Task details | Below are some records. Set down exactly the line holding "Given: Click the Windows Security title text" and every later line through the end, omitting the pictures.

Records to use |
+++

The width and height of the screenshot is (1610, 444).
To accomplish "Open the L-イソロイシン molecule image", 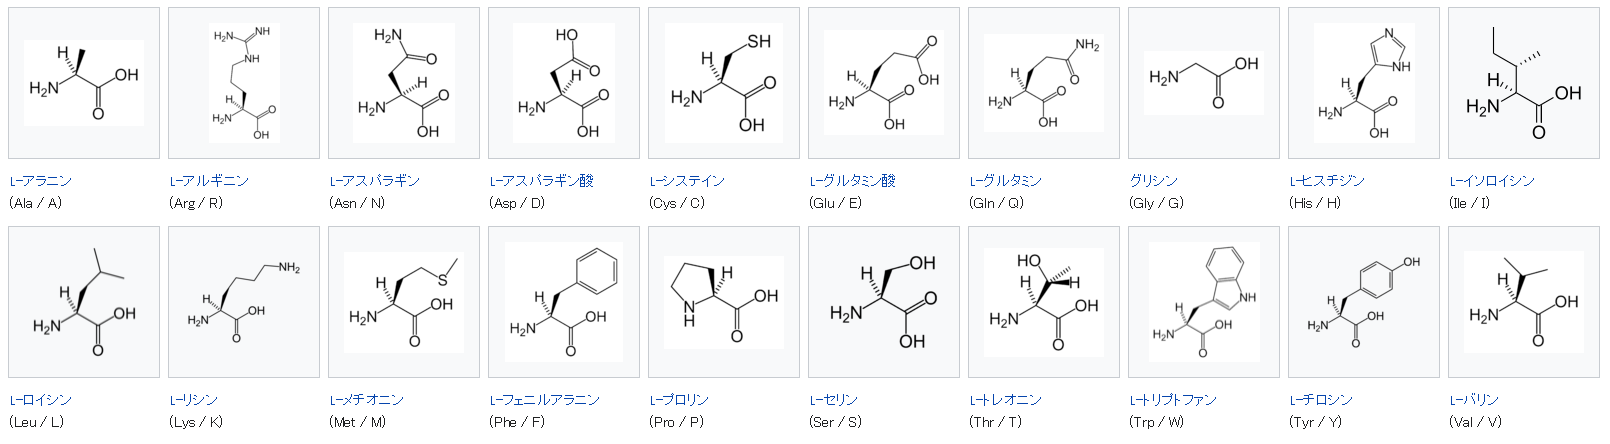I will (1524, 83).
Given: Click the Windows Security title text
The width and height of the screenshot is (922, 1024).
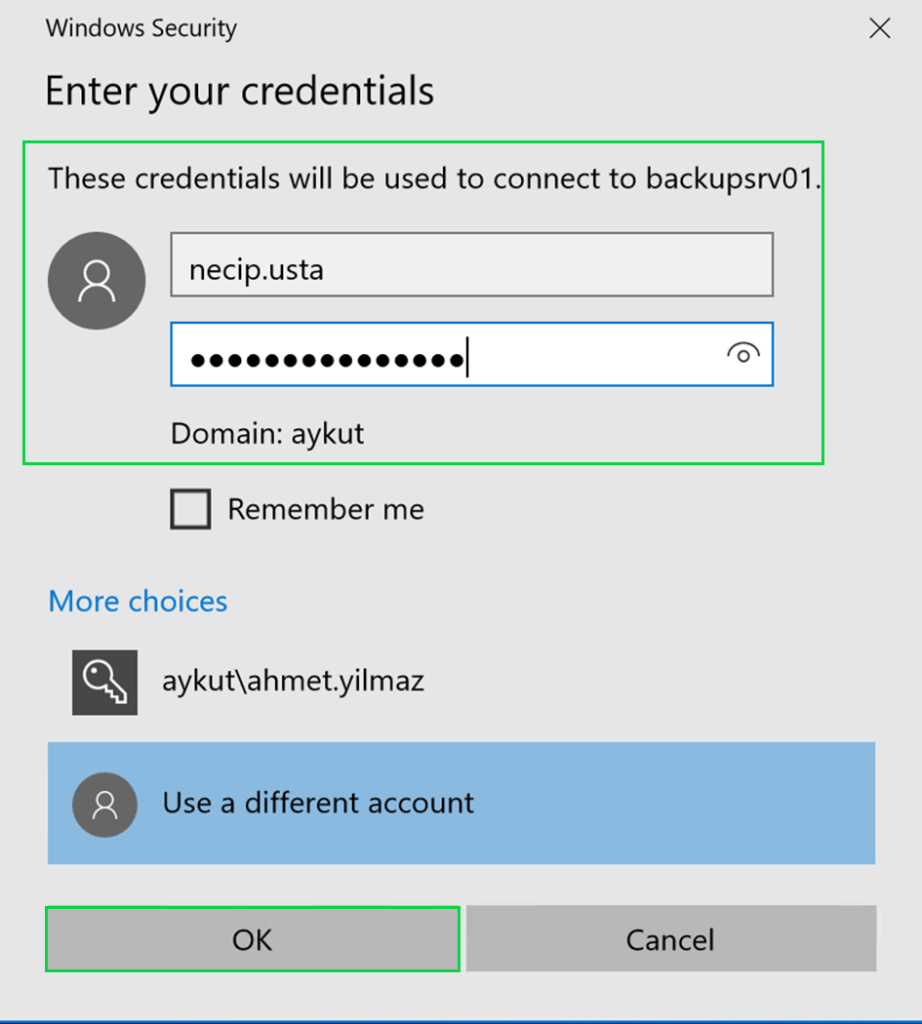Looking at the screenshot, I should click(x=141, y=28).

+++

Written solution |
Given: Click the Windows Security title text
The width and height of the screenshot is (922, 1024).
Looking at the screenshot, I should click(x=141, y=28).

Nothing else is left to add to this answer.